My name is Katie Ferguson. This June my family splurged on an S-Works Tarmac disc to replace my 2015 Cannondale SuperSix Evo. The full-price S-Works was a huge financial stretch for us, but worth every penny. The crisp responsiveness, zippy power transfer, and incredible lightness combined with the unbelievable comfort made it a joy to ride, by far the most wonderful bike I’ve ridden in my almost 15 years of cycling. I told my friends that it offered all the benefits of the best race bike combined with the comfort of my long-time commuter bike. I named it Swift, after the bird.

And, of course, the chameleon/salmon paint job made it the first bike I’ve ever owned that I actually liked the color. (I’m in the blue jersey on the left.)

On it, I trained for and rode the Levi’s Gran Fondo in October, finishing 7th of the women who did the full 117-mile/11,000-ft Growler route.
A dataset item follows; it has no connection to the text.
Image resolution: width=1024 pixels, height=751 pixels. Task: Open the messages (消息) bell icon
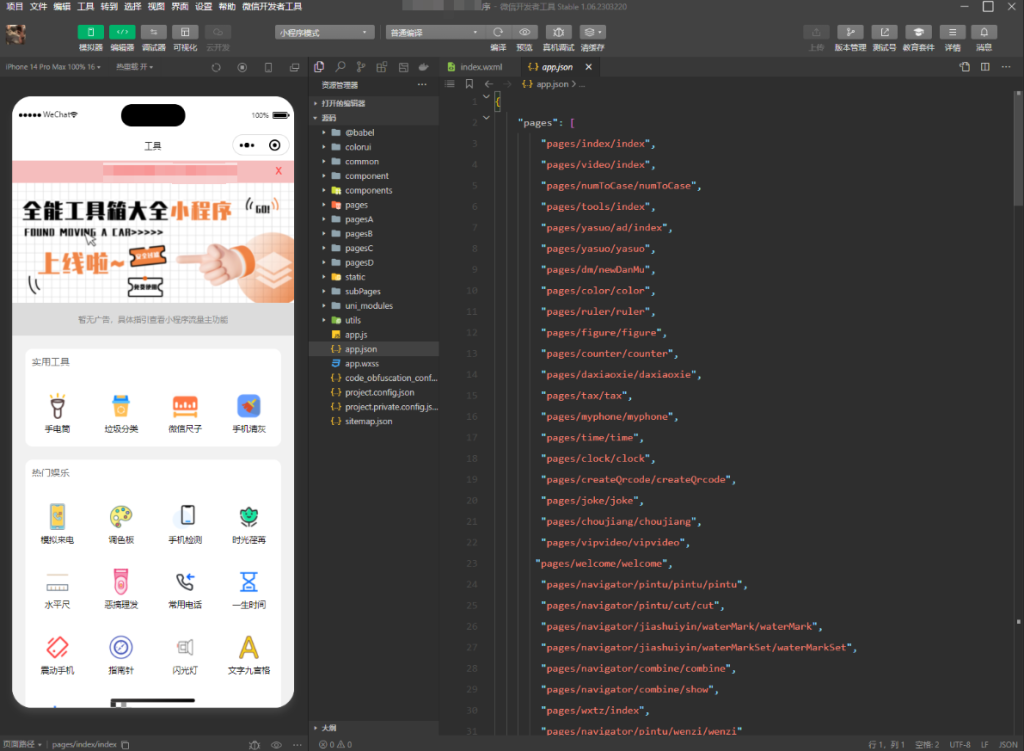984,32
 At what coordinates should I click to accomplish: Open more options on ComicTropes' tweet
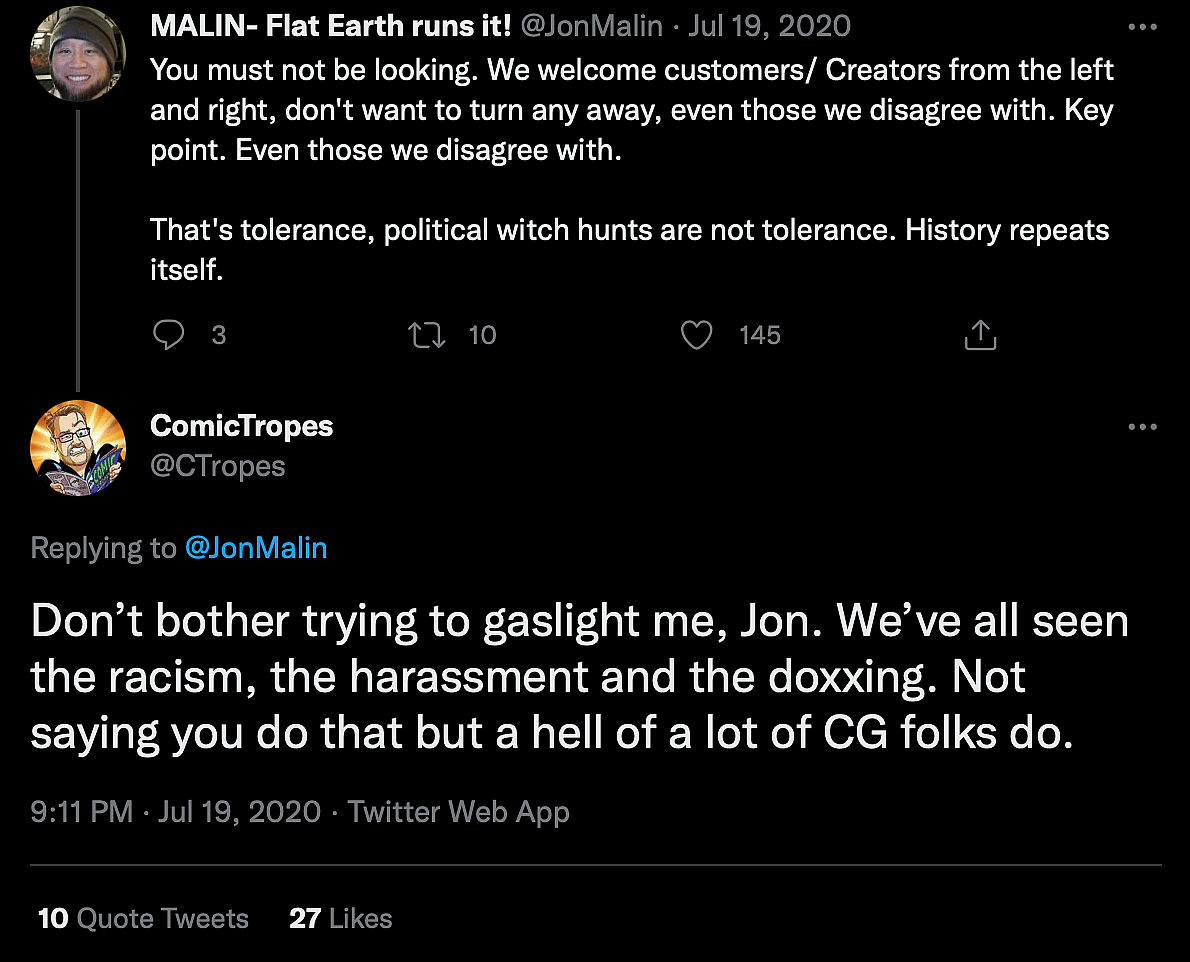[1142, 427]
As a Seattle-area native, I reveled in the glories of riding in Northern California, a new and delightful experience for me. The beauty and challenge combined with the pleasure of riding my S-Works made it some of the best riding of my years on the bike.

Shooting Meteor 3

But then: tragedy.

On the shipment back to Seattle from Levi’s, FedEx crushed the frame of my S-Works.

I’d had it professionally boxed in a hard-sided Thule case, but that didn’t matter; my frame was totaled. And I had opted out of insurance, trusting my case to protect the bike. When I filed a claim, FedEx and BikeFlights.comeach sent me a check for $100. The only silver lining was that only the frame sustained damage; all the components, including the wheels, appeared to come through unscathed. I’d ridden the S-Works a mere 2,000 miles before it was destroyed.

Since then, my family has saved to pay to replace the frame. While my local bike shop, Woodinville Bicycle, has generously offered me 30% off a frame replacement, I’ll be honest: We can’t easily afford to buy and build up the same bike again. I’ve also been waiting for the new color schemes to come out, so I can obtain another bike as beautiful as my destroyed bike.

My two requests for you, then, are:
1. Can you please let me know when to expect the new colorways? I’ve been waiting since October for some size 49 S-Works disc ladies’ frame choices that aren’t red and white.
2. Would Specialized be interested in helping me replace my frame at a lower cost than my bike shop can offer? I know you are cyclists, too, and that means you can imagine the anguish and sorrow I experienced at finding my beautiful, beloved, brand-new frame destroyed in shipping — with no financial recourse from the shippers or our insurance company.

You say that believe that bicycles have the power to change lives, and it’s true. Now you have the opportunity to help change my life directly, to change this story from a tragedy into a romance, where the beloved and its lover get back together after so many travails.

I look forward to hearing from you, and to the day when my rebuilt S-Works and I can be reunited once more.